Посредине — стол, с одной стороны — лавка, с другой — три табурета, в ближних от двери углах: параша да бачок с питьевой водой, которую выдавали два раза в день, а в дальних углах, под самым окном — спаренные кровати, где поверху, вместо сеток — узкие полосы из тонкого железа, чтоб матрац не проваливался, и две тумбочки — вся камера, над дверью которой зиял небольшой квадратный вырез с зарешеченной лампочкой, что светила круглые сутки. Иногда в камеру заходил воспитатель, выдавал газету и письма, если они были, оглядывал подопечных: «Жалоб нет?» — и исчезал. Никто здесь не знал ни имени его, ни звания.
Надзиратели поговаривали между собой о новой колонии для несовершеннолетних, которая якобы открылась прямо здесь, на Панином бугре, и туда не сегодня, так завтра должны были отправить всех осужденных и не помилованных по кассационным жалобам. Слухам верили и с нетерпением ожидали этапа: каждому хотелось прийти на зону в числе первых. И это была не прихоть — необходимость, проверенная не один раз самой жизнью. Любой сопляк знал, что только первые берут все в свои руки: и власть, и «козырные» места… А если власть в твоих руках, то ты — хозяин и смело можешь встречать прибывающих следом — они будут жить по твоей воле. Ты — топчешь масть, живешь в кругу привилегированных, а не забитых чуханов, которым предписано — половая тряпка да сапожная щетка в руках.
Но тюрьма пока держала крепко.
Сутки, вторые… Месяц, другой… Как бы пустеет кислородный баллон, что ты принес сюда, и дышать с каждым днем становится все труднее и труднее. Но перед тем как совсем задохнуться, ты вдруг, потемневший головой, вырвешься из удушья — и опять живешь! Легкие твои смирились, ты наконец в своей среде.
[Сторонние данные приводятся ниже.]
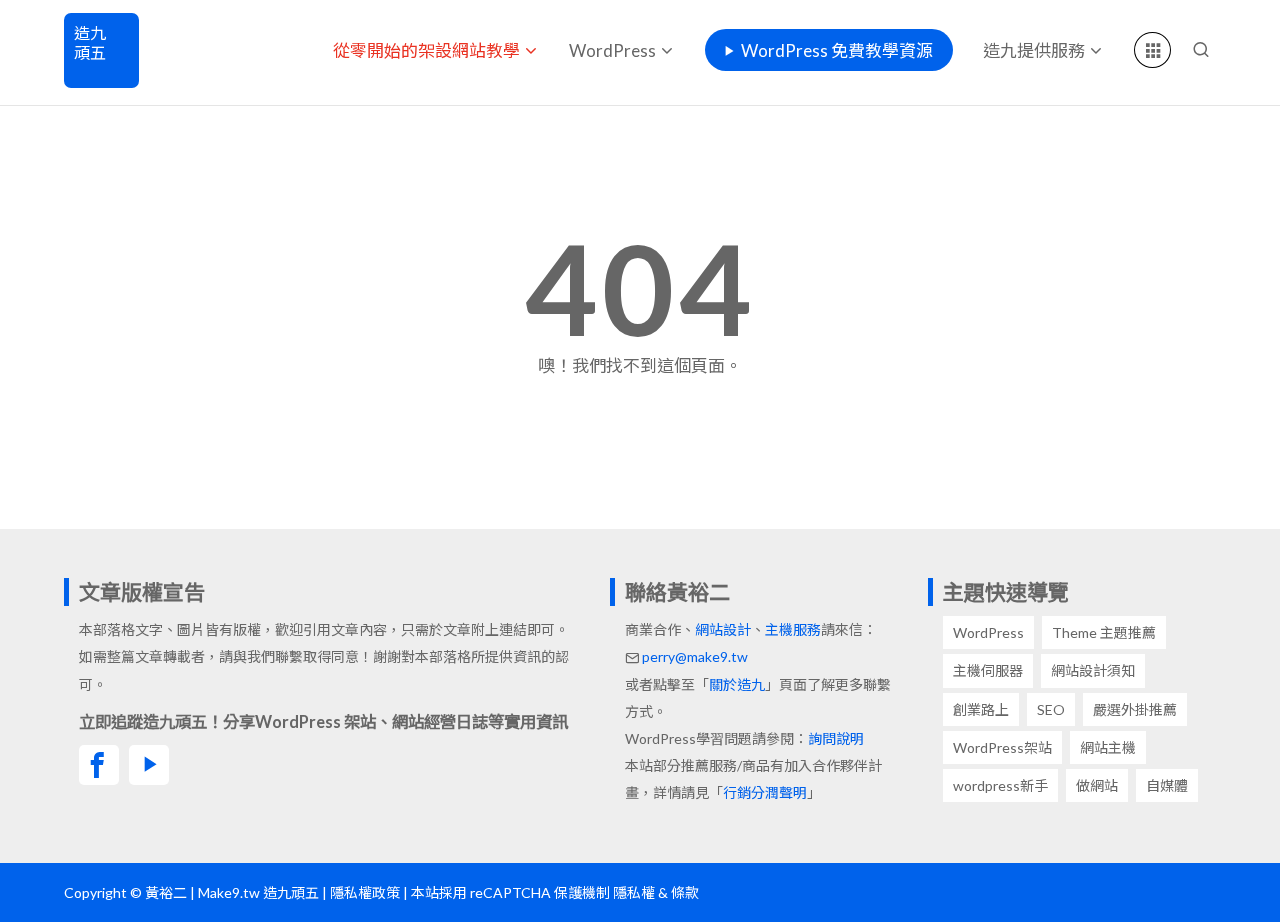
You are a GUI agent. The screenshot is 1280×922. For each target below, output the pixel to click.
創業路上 (981, 709)
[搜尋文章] (1201, 49)
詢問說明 (836, 738)
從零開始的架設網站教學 (426, 50)
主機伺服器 (988, 670)
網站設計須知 (1093, 670)
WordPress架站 (1002, 747)
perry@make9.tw (695, 656)
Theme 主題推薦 (1104, 632)
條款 (685, 892)
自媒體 (1167, 785)
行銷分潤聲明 (765, 792)
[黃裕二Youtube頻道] (149, 765)
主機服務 (793, 629)
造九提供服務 (1034, 50)
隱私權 (634, 892)
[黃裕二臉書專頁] (99, 765)
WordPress (612, 50)
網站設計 (723, 629)
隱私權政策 (365, 892)
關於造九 (737, 684)
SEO (1051, 709)
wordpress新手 (1000, 785)
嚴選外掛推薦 (1135, 709)
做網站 (1097, 785)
Извечный монотонный ход — сутки, вторые… Они, как картофельные клубни, катятся по одному желобу и падают в бездонный мешок. Нечаянный стук в дверь мог оказаться мизерным, но событием, отвлекающим хоть на миг… Ко времени, к его движению можно было пристроиться, даже привыкнуть — проснулся, сходил на оправку, позавтракал; прогулка, обед, домино, ужин, радио, отбой… — но стены давили справа и слева, от окна и от двери — хоть кричи, чтоб отодвинуть на шаг, оттолкнуть эту каменную тишину, переворачиваясь на другой, не отекший бок. Рядом с тобою в этой коробке свободно плодились и размножались, не поддаваясь никакой обработке, липкие мокрицы, похожие на плевки.
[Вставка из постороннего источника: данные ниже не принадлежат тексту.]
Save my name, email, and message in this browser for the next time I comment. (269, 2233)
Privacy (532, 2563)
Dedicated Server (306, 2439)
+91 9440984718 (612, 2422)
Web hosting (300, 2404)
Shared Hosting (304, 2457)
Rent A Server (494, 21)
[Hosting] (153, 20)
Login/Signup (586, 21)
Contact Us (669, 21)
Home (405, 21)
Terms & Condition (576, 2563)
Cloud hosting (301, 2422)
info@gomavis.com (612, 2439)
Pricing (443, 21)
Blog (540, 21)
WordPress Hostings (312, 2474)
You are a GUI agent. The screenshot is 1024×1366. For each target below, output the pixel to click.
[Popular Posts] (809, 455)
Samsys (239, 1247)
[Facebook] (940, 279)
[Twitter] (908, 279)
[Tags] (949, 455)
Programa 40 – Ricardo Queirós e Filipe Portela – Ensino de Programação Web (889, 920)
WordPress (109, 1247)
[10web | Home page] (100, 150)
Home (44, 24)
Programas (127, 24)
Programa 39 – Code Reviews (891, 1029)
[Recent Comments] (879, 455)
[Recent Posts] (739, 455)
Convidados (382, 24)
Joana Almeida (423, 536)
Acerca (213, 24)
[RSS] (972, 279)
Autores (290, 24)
Сутки, вторые… Обстановка иногда разряжалась по вине надзирателей. Случалось, что постовые, обалдев от одиночества в глухом коридоре, путали номера камер: выведут кого-нибудь к следователю, а вернут… не туда, и дверью хлопнут. Новичок — какой-нибудь деревенский увалень — и не подумает возразить надзирателю, полагая, что тому видней (странное дело, но всякий новичок в преступном мире сразу как бы теряет способность мыслить и поступать по своему разумению, как будто в человеке заранее откладывается что-то вроде запасного мышления, которое подготавливает его к неизбежной ситуации: оказался под запором — сдайся на милость того, кто тебя запер, и не ропщи. И сдается, и не ропщет, хотя бывает исключение — подросток, коим движет кровь, а не разум), и войдет в камеру, распахнутую перед ним. Случилось разрядиться и сорок третьей, когда в нее втолкнули щуплого, в кирзачах на кривых ногах мужичонку лет сорока пяти, что внешне походил на сельского кладовщика.